A debate over the arrests of dozens of legislators representing the pro-Kurdish People’s Democratic Party (HDP) triggered another fist-fight in the Turkish parliament this week, where the atmosphere has become increasingly volatile between the ruling Justice and Development Party (AKP) and minority members.

The debate revolved around blame for a terrorist attack that killed 44 people outside a soccer stadium in Istanbul on Saturday. A Kurdish terrorist group took responsibility for the attack, vowing more if the AKP government does not release Abdullah Ocalan, the head of the Kurdistan Workers’ Party (PPK) Marxist terrorist group.

Translations of reports on the brawl from Turkish newspaper Cumhuriyet indicate that the brawl began as AKP members accused HDP members of supporting the PKK’s terrorist activity, a party line among AKP members and the party’s leader, President Recep Tayyip Erdogan. Hurriyet adds that “the temperature rose further after the HDP deputies referred to their party’s jailed deputies and asked the AKP group to investigate corruption allegations against its own party members.”

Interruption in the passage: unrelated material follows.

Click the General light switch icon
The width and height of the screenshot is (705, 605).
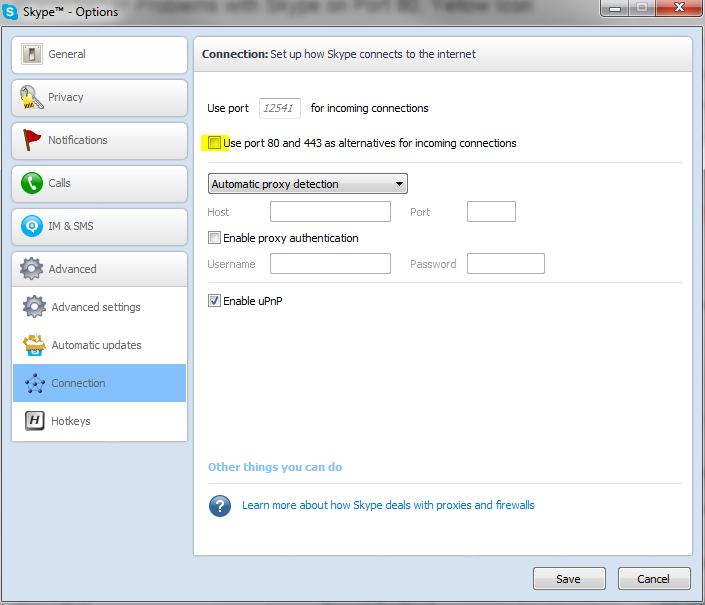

Hurriyet notes that Parliament Speaker İsmail Kahraman called a meeting on Tuesday to discuss the brawl and demand that HDP members remove pictures of arrested legislators who could no longer attend parliament sessions. Nationalist Republican People’s Party (CHP) members supported the HDP’s refusal to remove the images.

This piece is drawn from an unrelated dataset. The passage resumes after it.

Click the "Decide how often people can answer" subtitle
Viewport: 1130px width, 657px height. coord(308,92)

This is far from the first physical altercation between Turkish legislators in recent memory. As recently as last May, AKP members attacked their HDP counterparts in a debate over whether legislators should lose their criminal immunity. The AKP won that battle, hence the dozens of arrests of HDP parliamentarians.

These two parties are not the only ones to come to blows. In February 2015, CHP members attacked AKP legislators in an “all-out fist fight” over a national security bill the AKP proposed. One AKP member pushed a CHP lawmaker down a flight of stairs. A year before this fight, judicial appointments triggered another brawl. “One MP leapt on a table and launched a flying kick as others wrestled and punched at each other, with document folders, plastic water bottles and even an iPad flying through the air,” Reuters reported at the time.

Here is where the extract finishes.